Read Grave Page 35


  “What are you looking for?” Helmi demanded, and Emma smiled. She had thought Helmi very like a young Amy Snitman at one point.

  Only people with a death wish lied to Amy. “I’m not sure.”

  “Maybe you should be sure.”

  “Helmi. Enough,” the magar said, although her pinched expression implied strong agreement with her youngest daughter’s sentiment.

  “But she needs to know—”

  “We don’t know what she needs to know.”

  “We do know some of what she needs to know, and she’s not going to learn it here!”

  Emma, however, stopped walking. The lantern wobbled briefly, its light dimming as she knelt at the side of one of the sleepers.

  “What are you looking at?” Helmi demanded. The magar said, or asked, nothing, but she released Emma’s hand. She must have released it; Emma reached out with her left hand, and the magar didn’t automatically come with it.

  She recognized the child’s face, although she had only seen it twisted in pain or fear. Just beyond the girl, another child slept; they were side-by-side, although the younger child had an arm flung across the chest of the older one. “How—how did you find these girls?”

  The magar nodded.
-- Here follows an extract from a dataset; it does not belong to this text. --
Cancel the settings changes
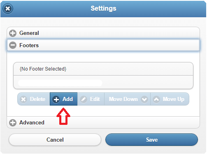The image size is (207, 154). (x=55, y=140)
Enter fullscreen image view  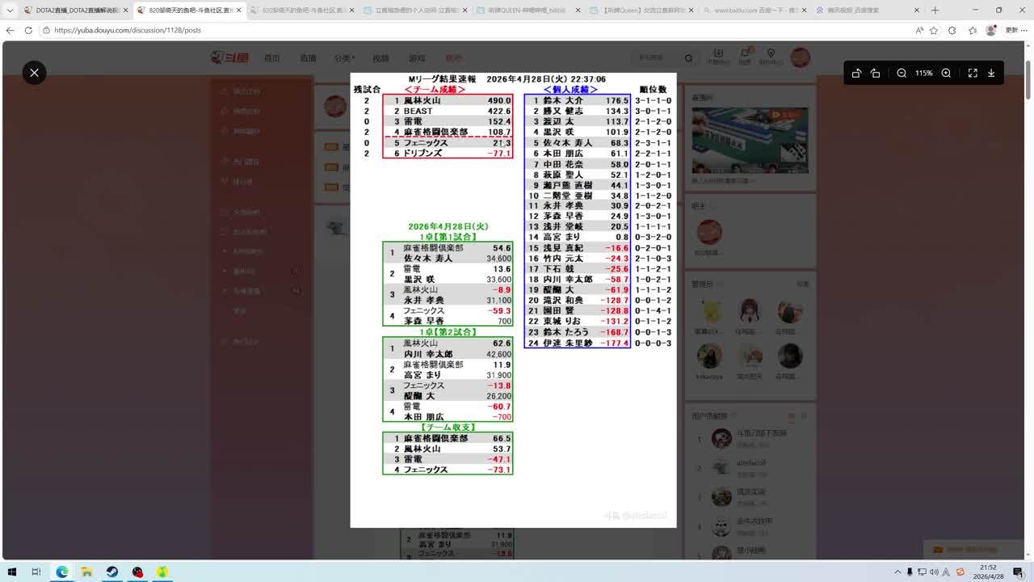click(973, 73)
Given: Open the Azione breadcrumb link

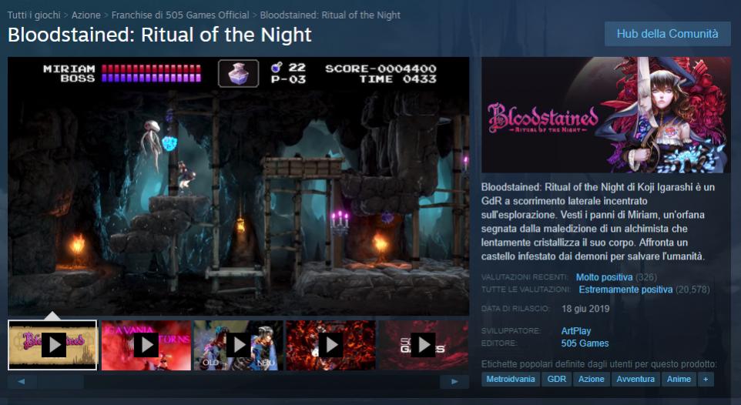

Emma couldn’t see her and didn’t look back, but she felt the nod. It should have been more disturbing than it was. “Scoros found them before the Queen did. He bound them, and he kept them.”

  Emma felt a sickening, visceral fury; not all of it was her own, but the part that wasn’t was the weaker part.

  “It is not what you think, child. Had he not killed them—had he not murdered them—perhaps it would have been. But he did. He set the fire. He watched them die. The death of their father hardly troubled his sleep. The death of the children broke something in him.”

  “He served for a long time after that.”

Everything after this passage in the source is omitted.